[Start of Attachment]
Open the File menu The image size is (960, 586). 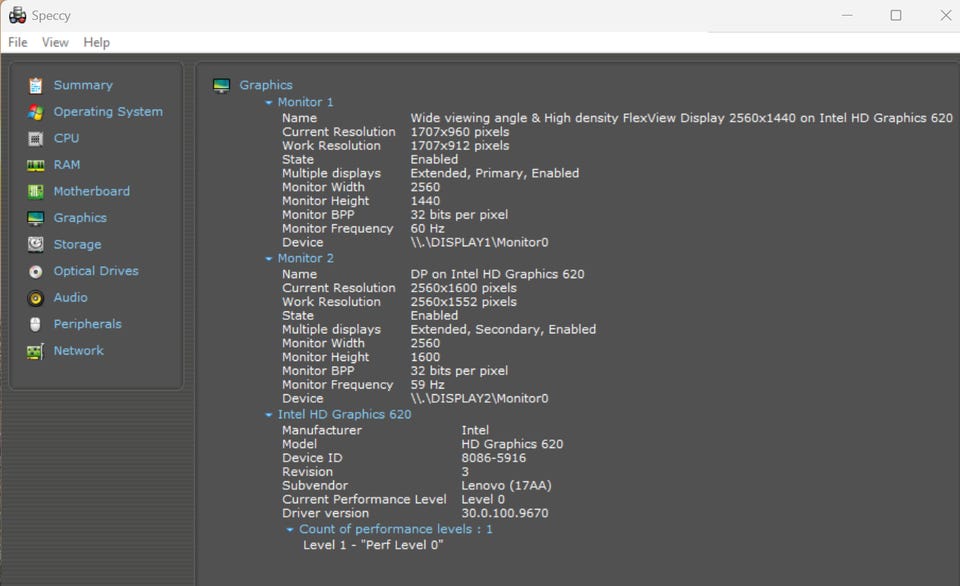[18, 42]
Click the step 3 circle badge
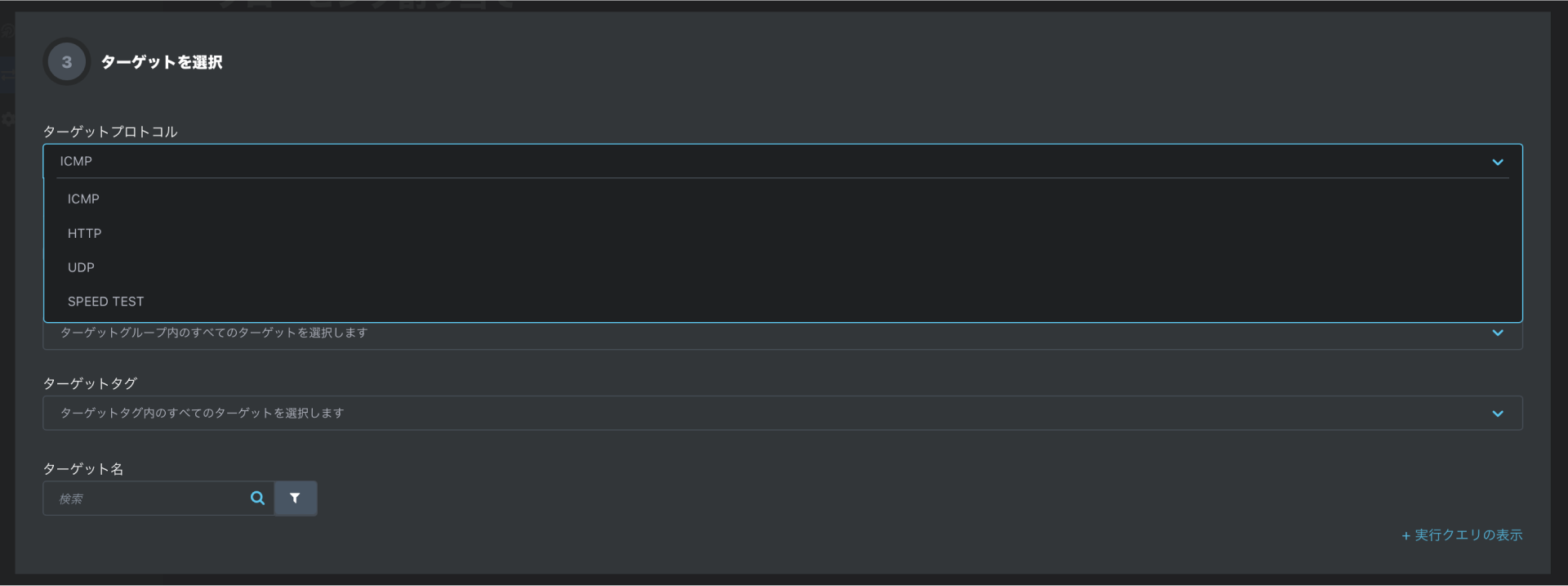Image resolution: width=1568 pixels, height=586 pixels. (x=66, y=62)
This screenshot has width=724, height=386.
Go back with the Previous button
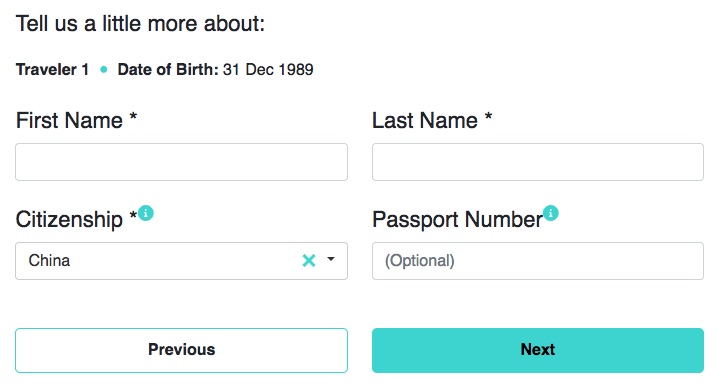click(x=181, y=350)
[End of Attachment]
[Start of Attachment]
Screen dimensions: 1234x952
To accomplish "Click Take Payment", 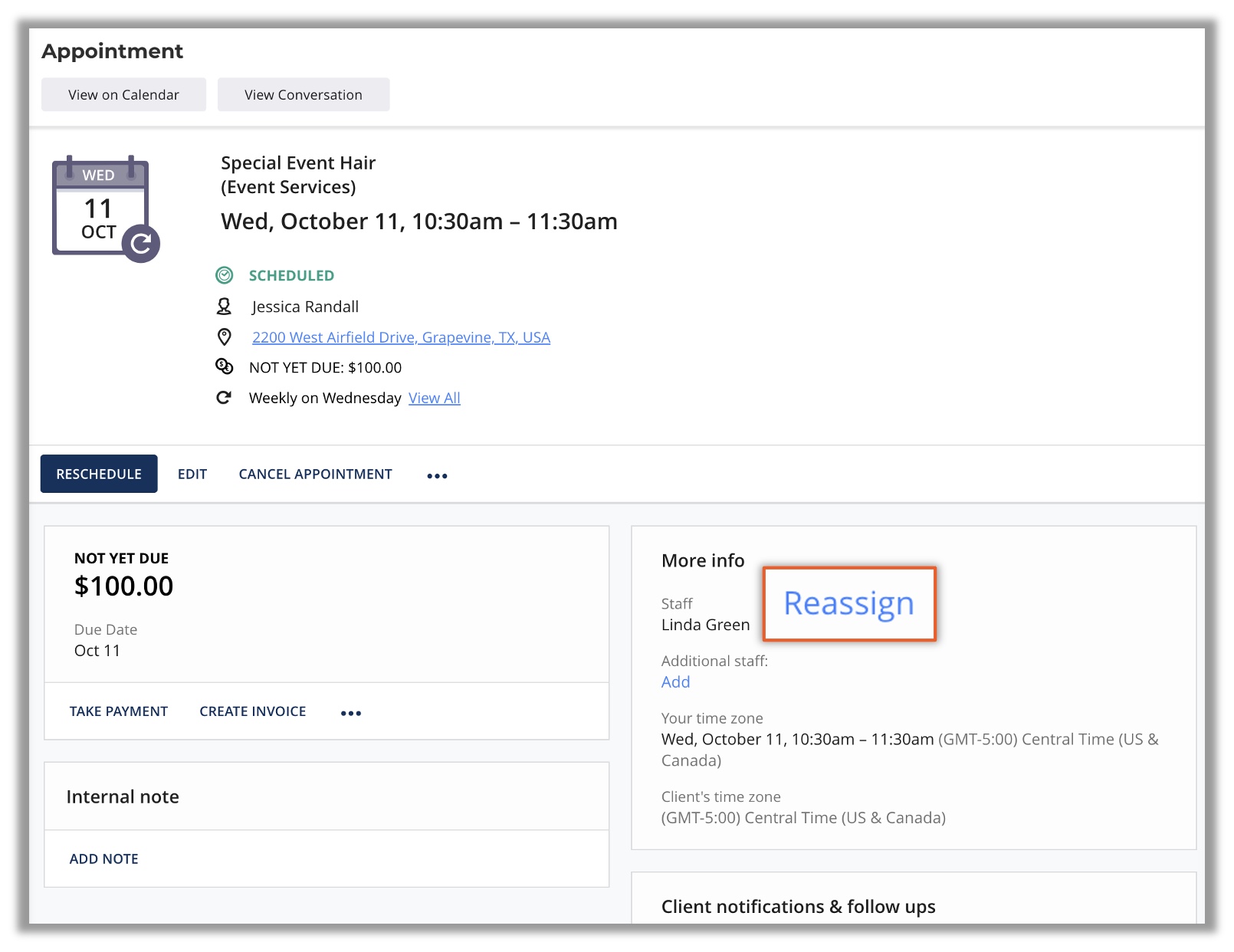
[End of Attachment]
[Start of Attachment]
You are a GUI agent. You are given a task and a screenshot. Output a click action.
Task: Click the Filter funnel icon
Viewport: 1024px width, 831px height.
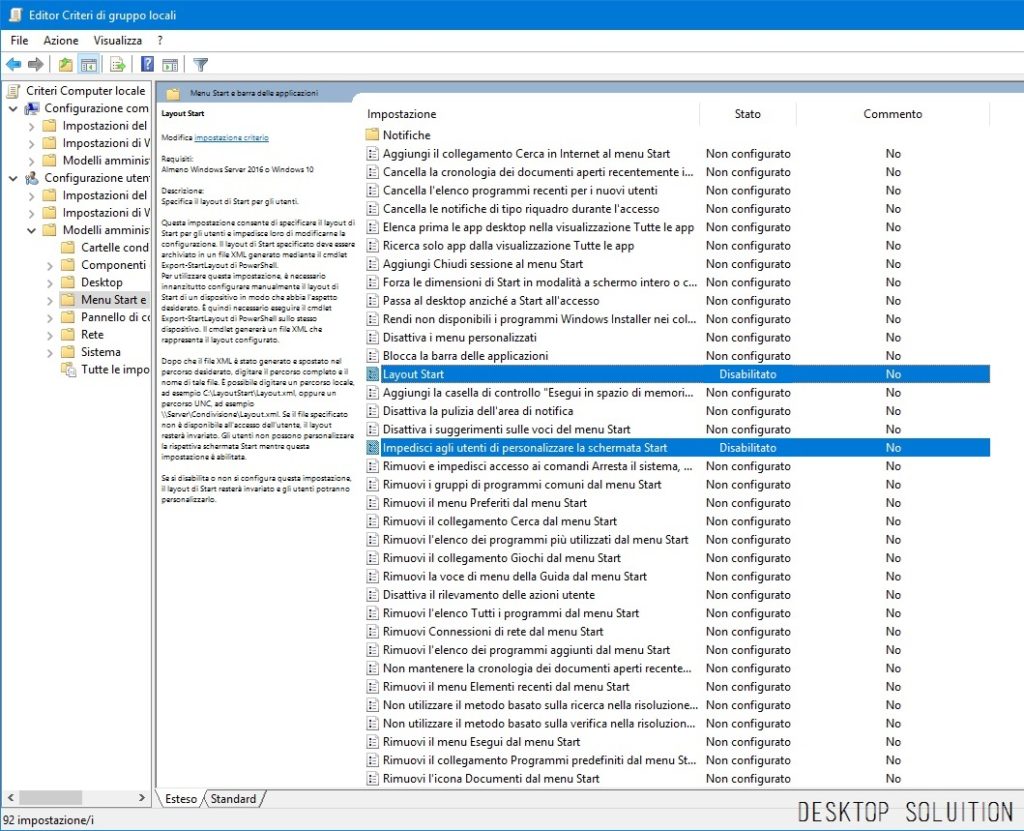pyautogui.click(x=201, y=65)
[End of Attachment]
• [How to complete this task]: All lines holding the word "screenshot" must be copied from the data.

• [Solution for this exercise]:
This screenshot has width=724, height=386.
You are a GUI agent. You are given a task and a screenshot. Output a click action.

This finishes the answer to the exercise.